I’ve seen a lot of talks on the benefits of immutable distros (specifically Fedora Silverblue) but it always seemed to me as more of a hassle. Has anyone here been daily driving an immutable distro? Would you say it’s worth the effort of getting into?
In my opinion: Yay for people not tech savy, so they can’t bork their system, and it prevent most malware to do damages. Or for special devices, like the Steam Deck!
Nay for thinkerer like me, if I want to uninstall the boot loader, I need the option!!
Yeah that’s my feeling on it too. I think an immutable OS would be great for something like an office, where you can have everyone on the exact same setup that’s way harder for non-techie people to break, and presumably if something does go wrong then the fix will work for everyone.
But yeah I’m too much of a tinkerer to use one on my personal machine.
The only immutable “distro” I use is SteamOS on the Steam deck, and already knowing that I will have to re-install networkmanager-openvpn annoys me.
I put together an Ansible playbook to “recover” from SteamOS updates. I use mine for gaming and some software development, and trying to get back Arch packages would be a huge pain without my playbook.
Isn’t ChromeOS immutable? I see the hype for inbeded devices maybe servers. Other then that it seems like it’s not worth the hassle.
I have very little familiarity with most immutable distros and I don’t know how difficult they are to make necessary configurations to system files. If I can’t change things that need to be changed, that’s an issue for me.

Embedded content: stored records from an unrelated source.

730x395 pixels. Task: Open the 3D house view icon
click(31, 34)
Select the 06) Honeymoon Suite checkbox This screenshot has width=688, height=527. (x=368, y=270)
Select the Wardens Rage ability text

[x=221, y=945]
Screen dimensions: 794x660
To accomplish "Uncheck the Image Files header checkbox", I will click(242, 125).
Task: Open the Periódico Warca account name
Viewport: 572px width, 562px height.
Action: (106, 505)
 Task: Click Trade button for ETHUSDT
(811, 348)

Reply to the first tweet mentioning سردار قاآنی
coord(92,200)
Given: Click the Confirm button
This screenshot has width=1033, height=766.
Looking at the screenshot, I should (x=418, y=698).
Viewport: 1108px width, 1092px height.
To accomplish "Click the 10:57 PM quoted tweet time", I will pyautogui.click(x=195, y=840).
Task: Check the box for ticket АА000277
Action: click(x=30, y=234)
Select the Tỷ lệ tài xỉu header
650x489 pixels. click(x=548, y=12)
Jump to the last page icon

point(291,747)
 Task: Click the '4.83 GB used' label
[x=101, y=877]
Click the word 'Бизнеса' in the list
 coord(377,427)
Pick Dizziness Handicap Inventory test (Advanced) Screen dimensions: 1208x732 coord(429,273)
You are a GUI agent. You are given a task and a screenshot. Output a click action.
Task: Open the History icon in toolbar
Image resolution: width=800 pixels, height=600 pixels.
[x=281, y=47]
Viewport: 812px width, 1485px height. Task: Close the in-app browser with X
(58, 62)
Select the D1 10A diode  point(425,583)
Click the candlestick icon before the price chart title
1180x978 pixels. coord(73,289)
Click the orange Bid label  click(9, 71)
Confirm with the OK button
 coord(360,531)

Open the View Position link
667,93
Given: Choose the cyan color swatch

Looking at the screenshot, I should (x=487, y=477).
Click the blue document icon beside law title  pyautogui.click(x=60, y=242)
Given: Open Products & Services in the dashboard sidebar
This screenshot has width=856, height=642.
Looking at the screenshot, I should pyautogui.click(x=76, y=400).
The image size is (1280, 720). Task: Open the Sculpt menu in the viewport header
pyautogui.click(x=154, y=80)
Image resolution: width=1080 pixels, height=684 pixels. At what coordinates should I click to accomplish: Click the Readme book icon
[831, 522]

That said, I’ve just started looking at NixOS, which is immutable from my understanding. It looks incredible, because you preconfigure everything exactly how you like in a config file then build the system from that config. It seems like the best of all worlds - total control over your system to configure it how you want, multiple easy fallbacks if you mess something up, no worries about forgetting what changes you’ve made or how to replicate/undo them, and the security and unbreakability of an immutable filesystem. For the first time since I started daily driving Linux, I think I’m going to distro hop.